本文抜粋 >>
2.アソシエイト
印刷甲子園と医師から学んだ責任ある発言
2025-08-01

誇張も悲観も無く、ただ淡々と事実を述べる姿勢
今年も夏の甲子園の季節がやってきた。かつては地元チームの試合は欠かさず観るようにしていたものの、最近ではめっきり観なくなってしまったが、実は今年、歳の離れた従兄弟が甲子園出場を決めたこともあり、再び自分の中で甲子園への興味が湧いてきている(ちなみに、自分の知り合いが甲子園に出る機会なんてめったに無いので、これを期に甲子園初観戦をする予定)。
甲子園といえば、今年の春のセンバツで、昨春の優勝校と初戦で当たることになった明徳義塾の監督がこう言ったらしい「昨年度の優勝チームなら余計にやりやすいわ、うちは。負けてもともと。強い相手と当たるなら、2回戦より1回戦の方がいい」。
こんな状況のとき、仲間を鼓舞するために、「大丈夫、練習通りにやれば勝てる」とか「自分たちの武器を出せれば十分戦える」というようなことを言う監督もいるだろうが、個人的には、この明徳義塾の監督の姿勢・発言はとてもポジティブに映った。誇張も悲観も交えず、ただ淡々と自分たちが劣ることを認める姿勢は、選手側にも「強豪相手でもやるべきことは同じ」という冷静な受け止めを促し、本番でのパフォーマンスをより良くするのではないかと思った。
「よく見せよう」という姿勢は危険
我々コンサルタントは、普段仕事をしていて、「これって調べられますかね?」とか「この期間内に検討終えられそうですかね?」といった質問をよく受ける。そんなときに、相手を安心させたい・期待してもらいたいという気持ちから、つい後先のことを考えずに「できます!」と答えてしまいそうなことが、自分自身はよくある。
しかし、こういった発言は、その場は乗り切れても、後で自分の首を締めることになり、結果として信用を失うことに繋がりかねない。
上述の明徳義塾の監督の話と少し似た部分があると思うが、我々の仕事においても、「誇張も悲観も無く、ただ淡々と事実を述べる」という姿勢は、常に心がけないといけないと思っている。
責任ある発言をするためには
「誇張も悲観も無く、ただ淡々と事実を述べる」というのは、責任感のある人ほど出来ていることなのではないかと思う。では、そういった責任ある発言をする際に、何が重要になるのか。自分なりに考えてみると、以下の3つがあるのではと思っている。

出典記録

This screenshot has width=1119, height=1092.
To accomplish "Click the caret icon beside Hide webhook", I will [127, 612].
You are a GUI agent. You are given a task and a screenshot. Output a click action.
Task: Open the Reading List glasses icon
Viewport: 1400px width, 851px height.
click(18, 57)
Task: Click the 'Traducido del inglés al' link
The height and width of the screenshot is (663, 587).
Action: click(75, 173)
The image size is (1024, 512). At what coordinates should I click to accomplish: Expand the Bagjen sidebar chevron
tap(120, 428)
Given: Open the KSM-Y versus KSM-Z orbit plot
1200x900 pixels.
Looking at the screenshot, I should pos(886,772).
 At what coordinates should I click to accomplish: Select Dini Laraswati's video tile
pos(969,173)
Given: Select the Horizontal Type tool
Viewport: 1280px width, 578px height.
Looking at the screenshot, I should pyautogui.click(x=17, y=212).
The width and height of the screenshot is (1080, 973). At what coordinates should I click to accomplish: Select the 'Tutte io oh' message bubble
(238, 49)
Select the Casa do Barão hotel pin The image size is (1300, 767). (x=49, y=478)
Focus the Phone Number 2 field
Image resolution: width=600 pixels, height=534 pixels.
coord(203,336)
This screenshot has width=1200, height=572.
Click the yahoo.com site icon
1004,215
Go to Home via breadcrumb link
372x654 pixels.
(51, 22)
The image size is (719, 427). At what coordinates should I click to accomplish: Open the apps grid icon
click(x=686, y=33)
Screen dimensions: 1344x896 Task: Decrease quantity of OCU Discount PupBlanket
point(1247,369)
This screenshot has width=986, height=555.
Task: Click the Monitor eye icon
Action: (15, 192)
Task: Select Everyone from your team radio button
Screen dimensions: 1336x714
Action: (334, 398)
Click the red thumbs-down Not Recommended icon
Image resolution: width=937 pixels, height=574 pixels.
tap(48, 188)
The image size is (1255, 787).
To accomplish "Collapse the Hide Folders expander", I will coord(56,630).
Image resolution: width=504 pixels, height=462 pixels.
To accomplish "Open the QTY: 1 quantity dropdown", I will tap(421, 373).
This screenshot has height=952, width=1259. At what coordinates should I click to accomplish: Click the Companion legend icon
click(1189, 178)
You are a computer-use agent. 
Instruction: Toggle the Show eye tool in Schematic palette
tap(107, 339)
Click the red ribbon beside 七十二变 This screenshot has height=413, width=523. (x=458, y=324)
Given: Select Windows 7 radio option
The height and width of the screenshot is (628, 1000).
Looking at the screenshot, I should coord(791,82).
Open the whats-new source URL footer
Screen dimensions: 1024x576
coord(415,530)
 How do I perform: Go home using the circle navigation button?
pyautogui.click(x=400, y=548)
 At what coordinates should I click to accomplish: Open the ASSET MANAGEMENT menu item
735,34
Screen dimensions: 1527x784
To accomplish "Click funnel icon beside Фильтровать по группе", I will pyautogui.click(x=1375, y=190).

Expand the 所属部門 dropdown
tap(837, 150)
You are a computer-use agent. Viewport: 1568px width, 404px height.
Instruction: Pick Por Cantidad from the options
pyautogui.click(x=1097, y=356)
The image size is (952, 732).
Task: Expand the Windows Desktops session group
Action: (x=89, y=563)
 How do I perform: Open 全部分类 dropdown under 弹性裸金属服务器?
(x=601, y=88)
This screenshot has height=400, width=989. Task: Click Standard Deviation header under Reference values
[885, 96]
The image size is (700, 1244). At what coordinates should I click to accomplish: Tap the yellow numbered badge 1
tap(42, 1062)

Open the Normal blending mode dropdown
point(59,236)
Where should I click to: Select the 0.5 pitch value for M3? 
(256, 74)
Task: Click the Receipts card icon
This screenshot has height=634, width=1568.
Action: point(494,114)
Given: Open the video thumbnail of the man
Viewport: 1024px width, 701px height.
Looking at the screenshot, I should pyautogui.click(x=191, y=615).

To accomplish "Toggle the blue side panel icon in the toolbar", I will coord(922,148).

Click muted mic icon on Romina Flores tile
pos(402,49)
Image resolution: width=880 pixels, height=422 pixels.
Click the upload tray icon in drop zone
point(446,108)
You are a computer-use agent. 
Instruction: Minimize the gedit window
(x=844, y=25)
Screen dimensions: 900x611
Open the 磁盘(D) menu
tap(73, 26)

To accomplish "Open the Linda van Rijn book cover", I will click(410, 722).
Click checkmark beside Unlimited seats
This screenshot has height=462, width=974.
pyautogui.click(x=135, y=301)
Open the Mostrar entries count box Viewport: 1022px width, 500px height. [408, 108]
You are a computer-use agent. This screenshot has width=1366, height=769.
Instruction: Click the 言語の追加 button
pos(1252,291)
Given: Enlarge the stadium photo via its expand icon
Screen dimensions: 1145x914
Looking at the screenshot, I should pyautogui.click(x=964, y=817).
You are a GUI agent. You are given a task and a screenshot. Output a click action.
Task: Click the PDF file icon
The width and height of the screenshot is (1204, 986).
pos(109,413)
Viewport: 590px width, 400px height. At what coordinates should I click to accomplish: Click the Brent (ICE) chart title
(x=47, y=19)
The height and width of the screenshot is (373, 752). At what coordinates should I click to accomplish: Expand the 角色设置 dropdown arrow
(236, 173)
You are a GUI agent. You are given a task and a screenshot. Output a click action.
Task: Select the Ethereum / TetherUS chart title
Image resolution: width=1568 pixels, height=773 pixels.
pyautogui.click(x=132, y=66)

練習問題 >>
1: 本文抜粋にある小見出しを、タイトルを除いてすべて書き出しなさい。
2: 本文抜粋によると、筆者が今年再び甲子園に興味を持つようになったきっかけは何か答えなさい。

解答 >>
1:
・誇張も悲観も無く、ただ淡々と事実を述べる姿勢
・「よく見せよう」という姿勢は危険
・責任ある発言をするためには

2: 歳の離れた従兄弟が甲子園出場を決めたこと。